AzCopy with an automation script or Azure function
AzCopy is a Microsoft command-line utility that enables fast and efficient data transfer between on-premises or cloud-based storage services, including Azure blob, file, and table storage. AzCopy supports data migration, backup, and disaster recovery scenarios.
It can be used to upload and download data, copy data within or between storage accounts, and manage data transfers with features such as resume and retry on failure. AzCopy uses server-side asynchronous data transfer for optimized performance and supports large-scale data transfers with features such as parallel data transfer and network optimization.
In some ways, AzCopy reminds me of the venerable Robocopy command, which I was surprised to find ships natively with Windows 11 nowadays.
Anyway, let's imagine we want to back up all blobs from one storage account in region A to another storage account in region B. We can inject the AzCopy command below into a shell script to automate the cross-region backup.
NOTE: Source and destination Azure storage accounts must belong to the same Azure AD tenant. The client running the automation script must also have network connectivity to both storage accounts.
You also want to think of how you're authenticating AzCopy to Azure. Here are three options:
- Shared Key: Use a shared key to authenticate to Azure storage. This method requires the storage account name and key.

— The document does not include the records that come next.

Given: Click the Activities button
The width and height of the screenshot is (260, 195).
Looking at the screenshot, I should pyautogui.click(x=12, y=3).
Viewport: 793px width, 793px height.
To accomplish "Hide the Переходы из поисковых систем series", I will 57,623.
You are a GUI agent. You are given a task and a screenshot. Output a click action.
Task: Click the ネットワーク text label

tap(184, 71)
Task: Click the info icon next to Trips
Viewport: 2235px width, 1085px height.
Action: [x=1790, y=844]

- SAS (Shared Access Signature): Use a SAS token to authenticate to Azure storage. This method requires a SAS token that provides access to a specific resource for a specified period.
- Azure AD authentication: Use Azure AD credentials to authenticate to Azure storage. This method requires an Azure AD account that has been granted role-based access control (RBAC) authorization to the storage account.

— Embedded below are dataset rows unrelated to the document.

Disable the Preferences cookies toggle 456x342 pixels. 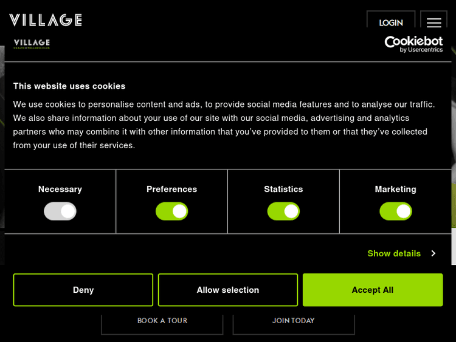(x=171, y=211)
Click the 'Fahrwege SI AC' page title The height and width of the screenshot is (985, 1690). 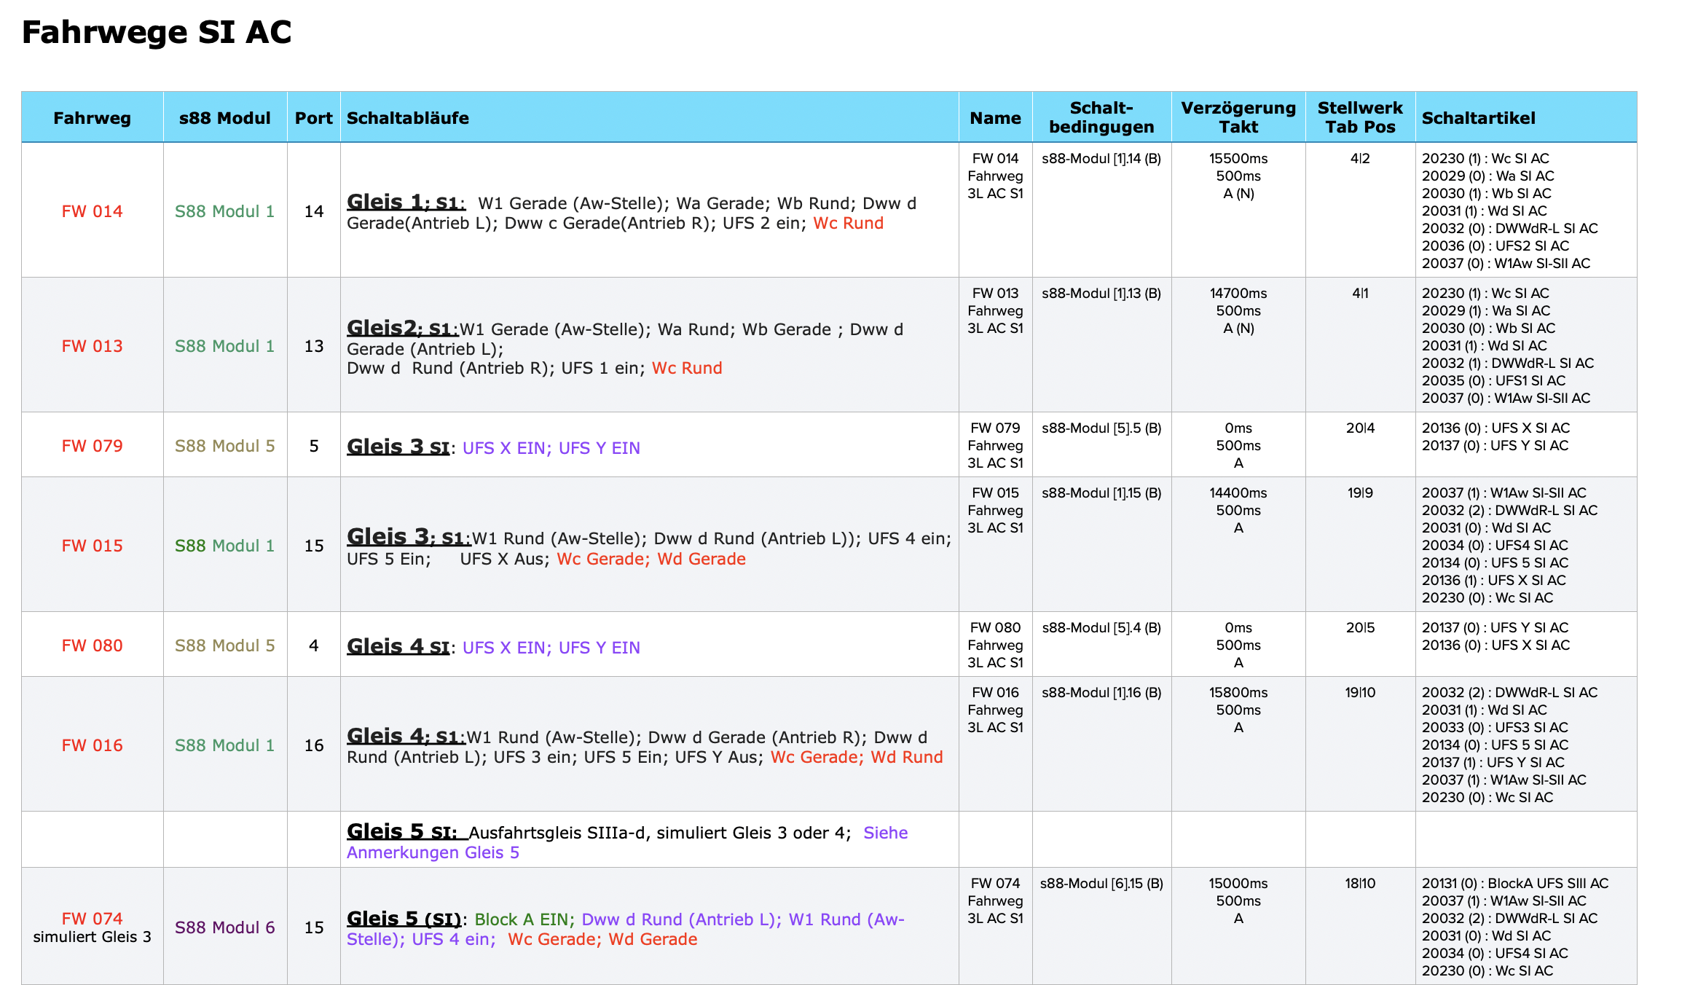157,32
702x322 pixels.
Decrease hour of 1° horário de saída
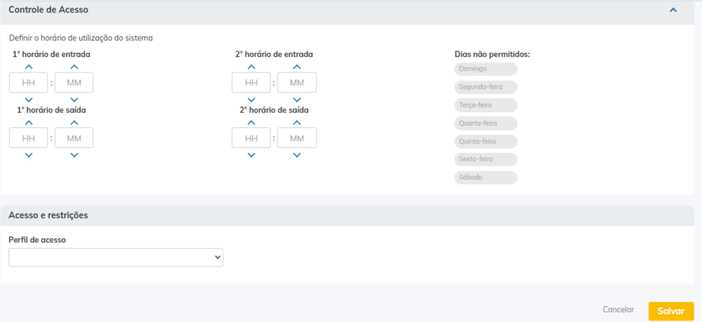click(29, 155)
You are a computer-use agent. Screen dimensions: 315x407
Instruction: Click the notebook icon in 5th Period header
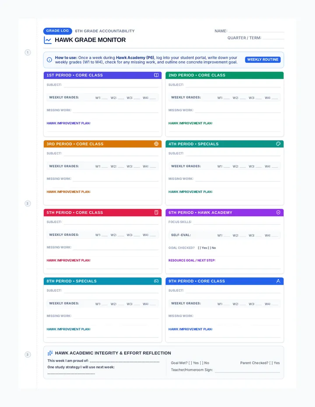[x=156, y=212]
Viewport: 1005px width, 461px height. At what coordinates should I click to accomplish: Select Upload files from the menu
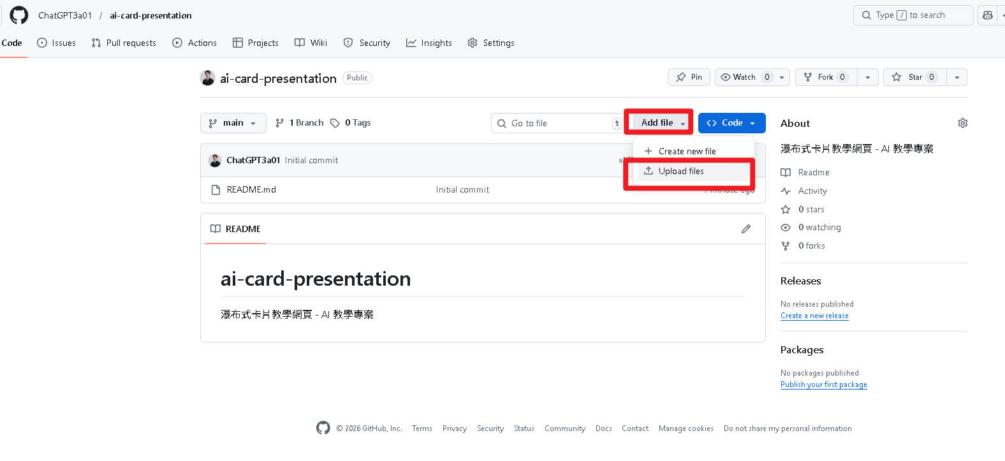click(681, 172)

azcopy copy 'https://source.blob.core.windows.net/' 'https://destination.blob.core.windows.net' --recursive
You can host your AzCopy automation script anywhere, whether on-premises, in another cloud, or within Azure. Here are a couple of Azure-specific options:
- Automation runbook: Python or PowerShell script that is invoked either manually or on a schedule
- Function: Cloud-hosted code file invoked by a timer or event trigger
- Logic App: Business workflow invoked by a timer or event trigger
Hosting an AzCopy script as an Azure Automation runbook
It wasn't too long ago that we Azure administrators had to use automation scripts to back up the Azure Storage blob and file services. It's cool that Microsoft supports those workloads nowadays via the Recovery Services and Azure Backup vaults.
Subscribe to 4sysops newsletter!
Remember again that Azure Storage backup offers data protection and disaster recovery capabilities but does not address storage account availability. For that, you'll want to configure account replication and learn how to conduct administrator-initiated cross-region failovers.